TASK REQUIREMENTS
[a] Do these statements agree with the Strength Training and Motor Control course description? (i) The course includes practical experience with research methods. (ii) Designing training protocols for rehabilitation is left out of the course. (iii) The course description never mentions diet. For each, answer yes or no and quote the deciding words of the course description.
[b] Carry on the Strength Training and Motor Control course description, starting after its last sentence.
━━━━━ EXTRACT PROVIDED
NNEK24008U Strength Training and Motor Control

Volume 2024/2025

MSc Programme in Human Physiology


The course focuses on morphological and physiological factors of importance for muscle strength as well as the neurobiological basis for motor control and skills. The course aims to promote both a detailed mechanistic and integrative understanding of muscle strength and motor control, from muscle and tendon morphology, basic molecular and cellular mechanisms to brain network dynamics and the relationship to behaviour, strength and motor control in real life.

In addition, the course has a primary focus on how adaptations in muscle and tendon tissue etc. as well as changes in the central nervous system underlie changes in strength and motor skills during long-term training. Here, the focus is both on the effects of inactivity and training, on significant factors in the design of training protocols and on the importance of the target group, including age-related effects of training.

In addition to focusing on basic mechanisms of importance for muscle strength and motor control as well as on adaptations to strength training and skill learning, the course focuses on the effects of different forms of strength training. Designing training protocols with the aim of optimizing muscle strength and motor control to promote performance in sports or to promote functional abilities through rehabilitation training will also be addressed.

The students are introduced to different methodological approaches to investigate muscle strength and motor control, training-induced changes as well as the underlying mechanisms. This includes practical experience with and discussion of relevant research methods.

Learning Outcome

The student will achieve the following


  • On factors of importance for muscle strength and motor control and associations to functional abilities and athletic performance
  • About morphological, physiological and functional effects strength training, skill learning and inactivity and the underlying mechanisms.
  • About effects of strength training and skill learning throughout life, as well as knowledge of the importance diet can have.
  • On health-promoting and rehabilittion effects of strength training and skill learning.
  • On the effects of strength training and skill learning on athletic performance.



The student will

  • Be able to design and carry out experimental studies that test a relevant issue related to strength training and motor control and be able to discuss this in relation to the existing knowledge (including selecting and discussing relevant literature).
  • Gain practical ability to design protocols and implement different types of strength and skill training adapted to the given target group
  • Be able to perform simple laboratory based and functional tests.



The student will

  • Be able to analyze, present and discuss scientific problems, research methods and scientific studies in the context of the scientific background literature
  • Be able to discuss the basis for differences in muscle strength and motor control as well as for training-induced changes, including the importance of modifying factors such as age, type of training, etc. and discuss causality.
━━━━━━━━━━
━━━━━ SUPPLIED INFORMATION
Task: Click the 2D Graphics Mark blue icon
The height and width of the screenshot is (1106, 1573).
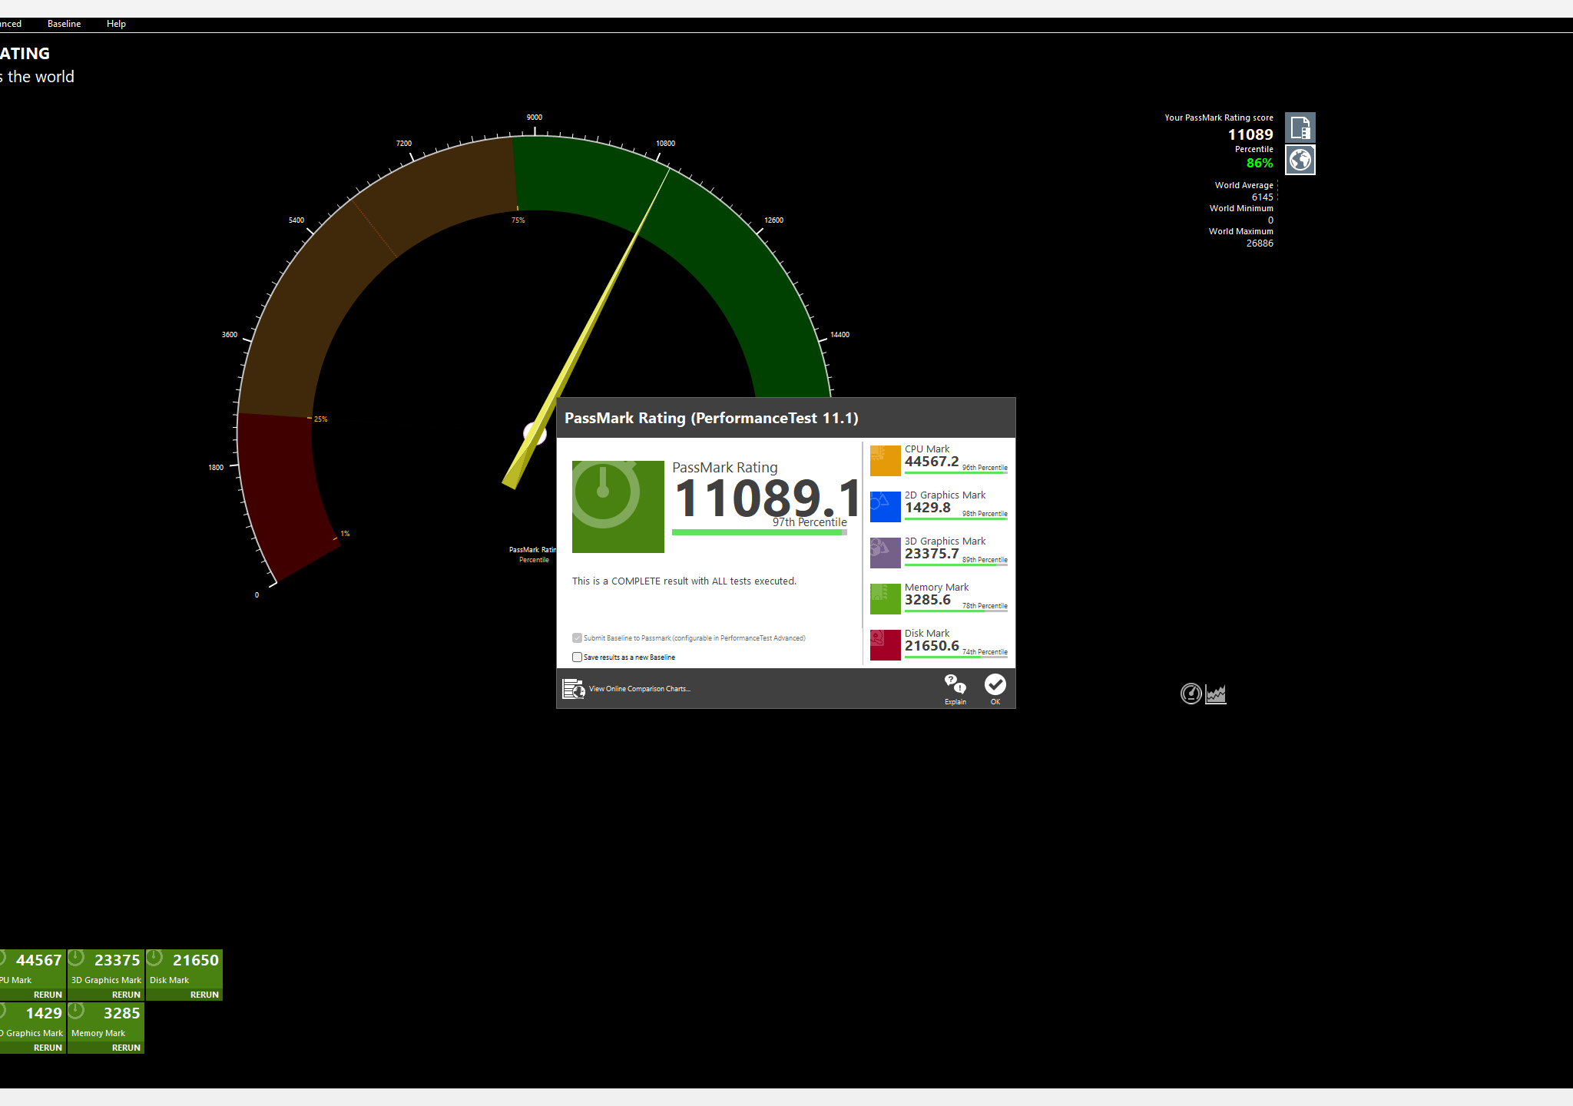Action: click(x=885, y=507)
━━━━━━━━━━
━━━━━ SUPPLIED INFORMATION
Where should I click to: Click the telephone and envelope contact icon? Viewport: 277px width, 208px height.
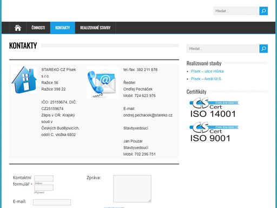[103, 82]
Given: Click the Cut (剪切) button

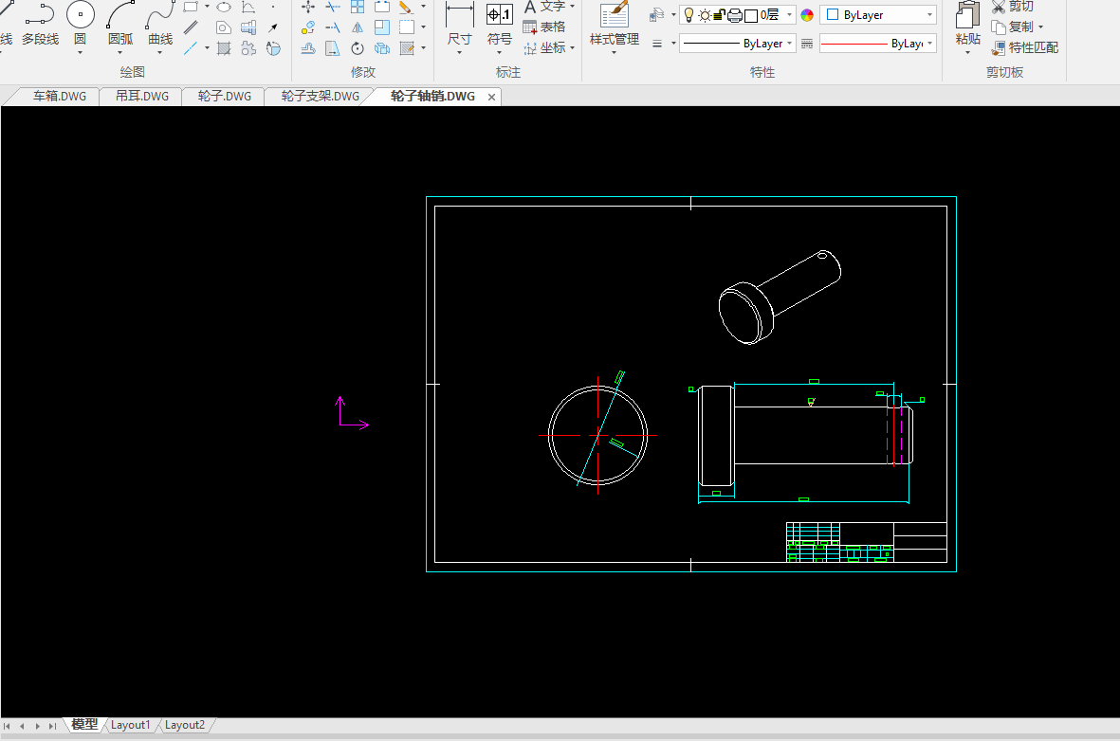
━━━━━━━━━━
━━━━━ SUPPLIED INFORMATION
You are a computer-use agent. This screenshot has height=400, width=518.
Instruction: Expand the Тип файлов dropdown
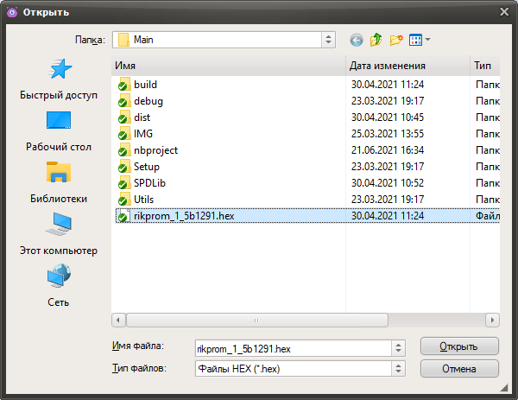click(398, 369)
━━━━━━━━━━
OUTPUTS FOR THE TASKS
[a]
(i) Yes: "This includes practical experience with and discussion of relevant research methods."
(ii) No: "Designing training protocols with the aim of optimizing muscle strength and motor control to promote performance in sports or to promote functional abilities through rehabilitation training will also be addressed."
(iii) No: "as well as knowledge of the importance diet can have."

[b]
  • Be able to discuss the choice of training and testing methods in relation to specific target groups and functional transfer of training-induced adaptations in muscle strength and motor control.
  • Be able to relate critically to the existing literature as well as assess and discuss experimental work and results in relation to the existing literature and methodologies.
  • Be able to place the focus areas of the course in relation to societal impact and to the possible implications and significance for the individual.

Original scientific literature supplemented by review articles. The course literature will be announced at study start on the course’s Absalon page.

B.Sc. degree in Sports Science, Physiology or another relevant bachelor's degree. Additionally, it is recommended to have completed the course Human Physiology.
The course requires professional competence equivalent to a completed BA degree.
The course will include lectures and experimental demonstrations incl. data processing as well as student presentations, group work and work with peer feedback.
  • Category
  • Hours
  • Lectures
  • 42
  • Preparation
  • 104
  • Exercises
  • 10
  • Laboratory
  • 10
  • Study Groups
  • 10
  • Exam
  • 30
  • Total
  • 206
Continuous feedback during the course of the semester
Peer feedback (Students give each other feedback)

Throughout the course, feedback from the lectures is included in relation to the presentation and discussion of articles, analyses, and discussion of empirical evidence. The students receive oral feedback on their presentations as well as feedback on their written work during the course. Both peer feedback and feedback from the lecturers is used here.

7,5 ECTS
Type of assessment
Written assignment, 72 hours
Type of assessment details
A 72h written exam assignment, consisting of a case with questions and a self-selected research project synopsis, each counting 50% of the evaluation. The exam is individual and the handed in assignment must consist of a maximum of 15 standard pages (2400 characters per page including spaces). The 15 pages do not include the front page, table of contents and reference list. Content that exceeds the 15 pages will not be assessed
Exam registration requirements

The project description and research question for the exam project must be formulated in writing and approved prior to the exam.

All aids allowed
Marking scale
7-point grading scale
Censorship form
No external censorship
Internal grading. More assessors.

Identical to ordinary exam. The project description and research question for the exam project must be formulated in writing two weeks prior to the re-exam and approved prior to the re-exam.

Criteria for exam assesment

Please see ”Learning Outcome”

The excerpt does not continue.